A young Japanese hostess becomes the object of a dangerous man’s obsession.
Minimalist Ogawa (The Housekeeper and the Professor, 2009, etc.) trades the eccentric relationships of her debut novel for a much darker affair in her latest plumbing of human experience. In an overgrown inn in a sedate seaside town, 17-year-old Mari tries to keep the peace between the customers and her abrasive mother. She’s startled one night when her family has to eject a customer for abusing a local prostitute. But the town is too small not to notice the man, and soon Mari strikes up a conversation with the guy, a translator of Russian novels.

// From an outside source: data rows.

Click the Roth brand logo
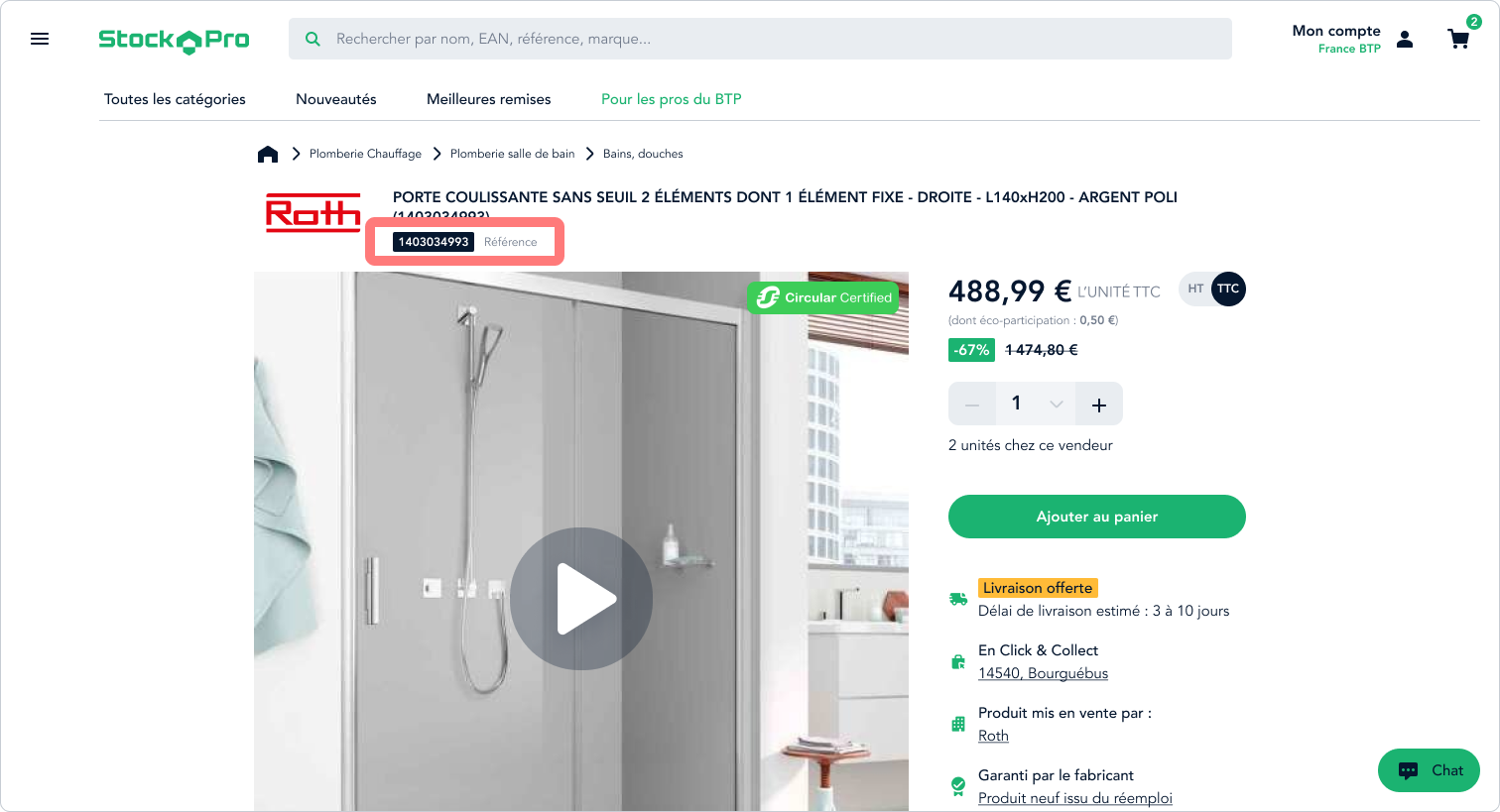Viewport: 1500px width, 812px height. click(313, 212)
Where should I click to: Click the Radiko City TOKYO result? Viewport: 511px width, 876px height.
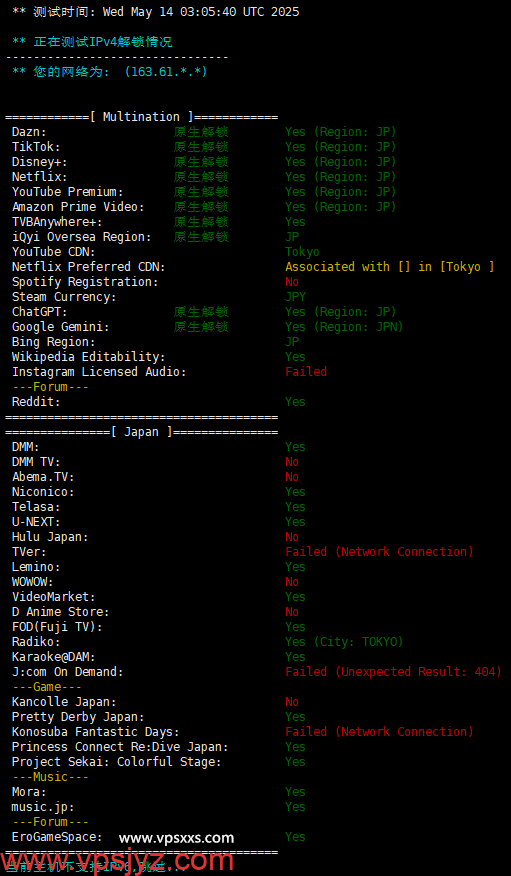344,642
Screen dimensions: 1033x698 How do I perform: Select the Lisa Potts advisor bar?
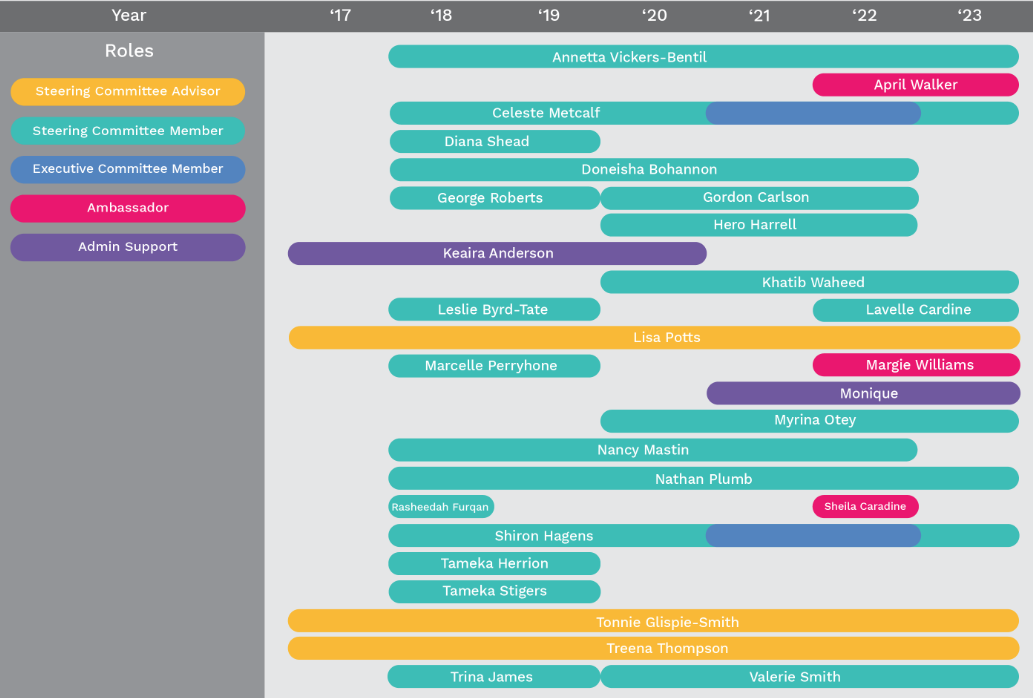(x=654, y=338)
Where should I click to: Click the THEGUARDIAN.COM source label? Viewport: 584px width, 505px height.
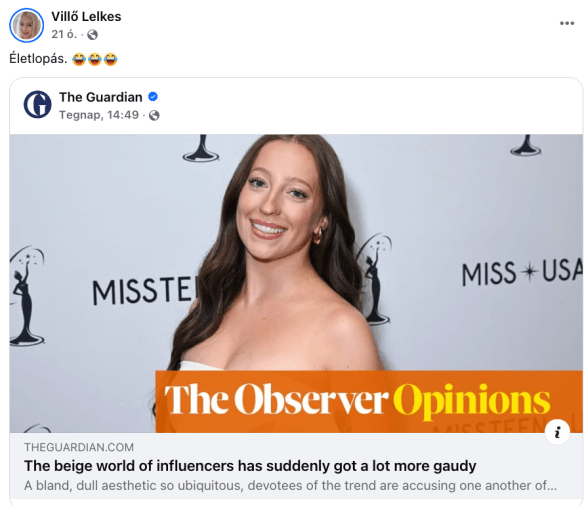tap(79, 447)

Their written correspondence is charged and soon so is their sadomasochistic relationship, captured in Ogawa’s arid prose. “In this room where everything was arranged in perfect order—from the dish cupboard and bedspread to the desk and the tiny characters in the notebook—I was an affront to order,” says Mari. “My dress and underwear were strewn about, my ugly body was draped over the couch. Reflected in the glass, I looked like a dying insect, like a chicken trussed up in the butcher’s storeroom.” It’s a disturbing tale, made no less so by the rumors and intimations that the translator is hiding in the small village because he killed his wife. But the icy girl keeps her silence. “The lies came to me much more easily than I would have imagined, and I felt no guilt at all,” she says. But eventually Mari’s lies to her parents about her bruises and absences start not to hold water. Ogawa diverges from her primary story near the end with an equally odd interlude between Mari and the translator’s mute nephew, but a sorrowful and artful ending wraps up the girl’s story, though not neatly.
A spare, disquieting fable.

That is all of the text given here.